Hi everyone,
I am working on a project about copy number variant calling algorithms. One question I am asking is that if GC content correlated with the success rate of CNV calling, and to answer that I would need the actual sequence. However, I don't have the original bam or bed files; I only get the output file from the different CNV calling algorithms, and a corrected consensus file among all of these algorithms. (It would be hard for me to explain how did I calculate consensus, so I would leave that part out for now.)
The information I have now is basically just chromosome and position on the chromosome.
"example: ch1:1453:20918"
I am thinking about use these positions info to line back to hg19 reference data, and get the exact sequence, then calculate the GC content by hand.

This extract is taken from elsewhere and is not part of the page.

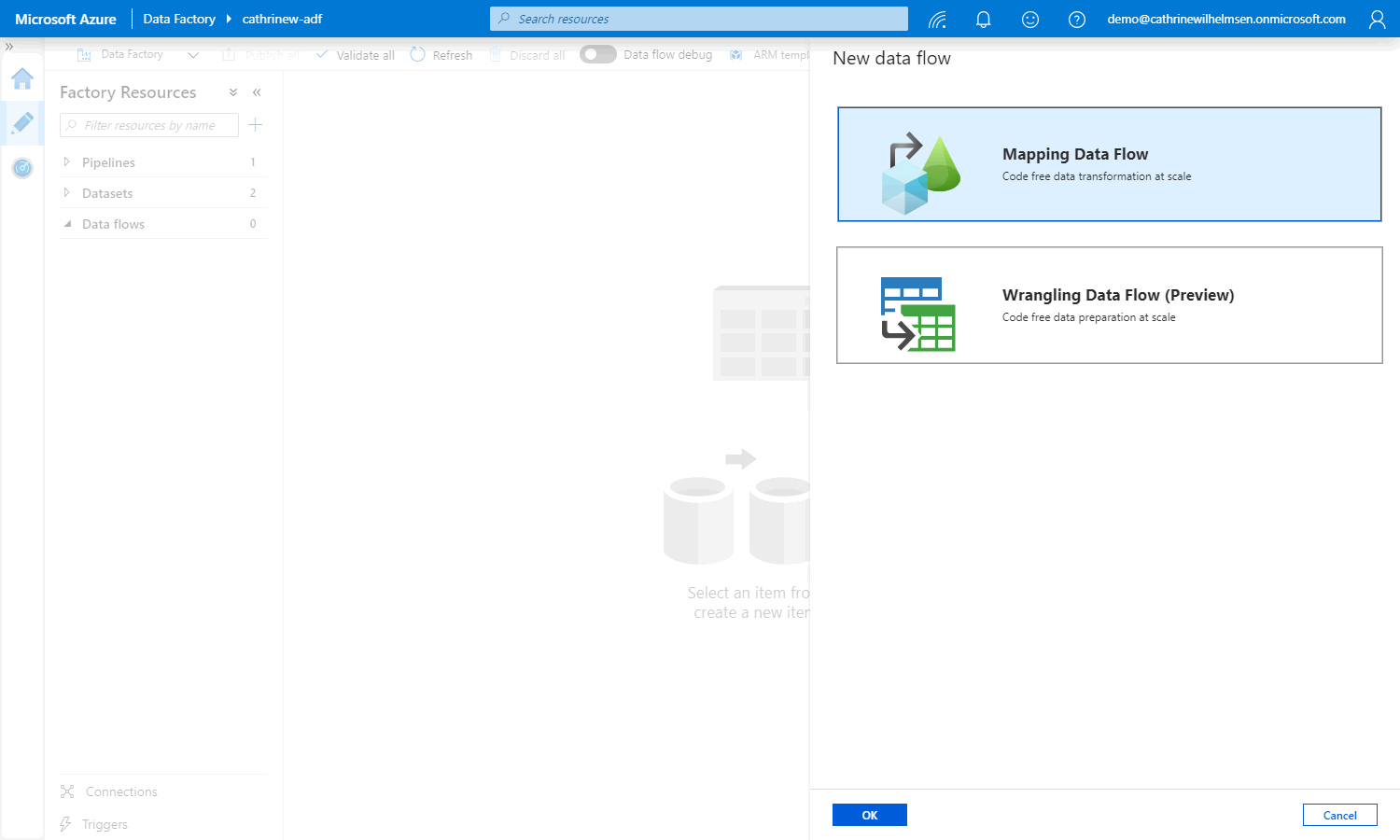
Task: Expand the Datasets tree node
Action: coord(66,193)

I called the getSequence function in biomaRt package, the call returned a dataframe with two columns: sequence and gene symbol. When I choose seqType="cdna", I was expecting the sum of length of each fragment/gene equal to the length of the calling segment(end-start), but it did not.
ensembl = useMart("ensembl",dataset="hsapiens_gene_ensembl")
result = getSequence(chromosome=1, start=28028201, end=32976095,type="entrezgene",seqType="cdna", mart=ensembl)
#count all the nucleotides
count <- 0
for (i in 1: nrow(result)){
length <- length(unlist(strsplit(result[i,1], split = "")))
count <- count+length
}
end-start
[1] 4947894
count
[1] 16861601
Here is the detailed info about categories in seqType: The type of sequence returned can be specified by the seqType argument which takes the following values:
'cdna': for nucleotide sequences
'peptide': for protein sequences
'3utr': for 3' UTR sequences
'5utr': for 5' UTR sequences
'gene_exon': for exon sequences only
'transcript_exon_intron': gives the full unspliced transcript, that is exons + introns
'gene_exon_intron' gives the exons + introns of a gene;'coding' gives the coding sequence only
'coding_transcript_flank': gives the flanking region of the transcript including the UTRs, this must be accompanied with a given value for the upstream or downstream attribute
'coding_gene_flank': gives the flanking region of the gene including the UTRs, this must be accompanied with a given value for the upstream or downstream attribute
'transcript_flank': gives the flanking region of the transcript exculding the UTRs, this must be accompanied with a given value for the upstream or downstream attribute
'gene_flank': gives the flanking region of the gene excluding the UTRs, this must be accompanied with a given value for the upstream or downstream attribute
Am I understanding the concept or output wrong? Or should I change some parameters to make this work?
Appreciate all your help in advance.
Please use appropriate tags. Your question is about
biomaRt
. That should have been a tag when you created the question. When you add appropriate tags, users that follow the tag (usually experts interested in helping others in that subject matter) get notified of your question, and this means you stand a better chance at getting a relevant, useful response faster.You can edit your question and add the tag now.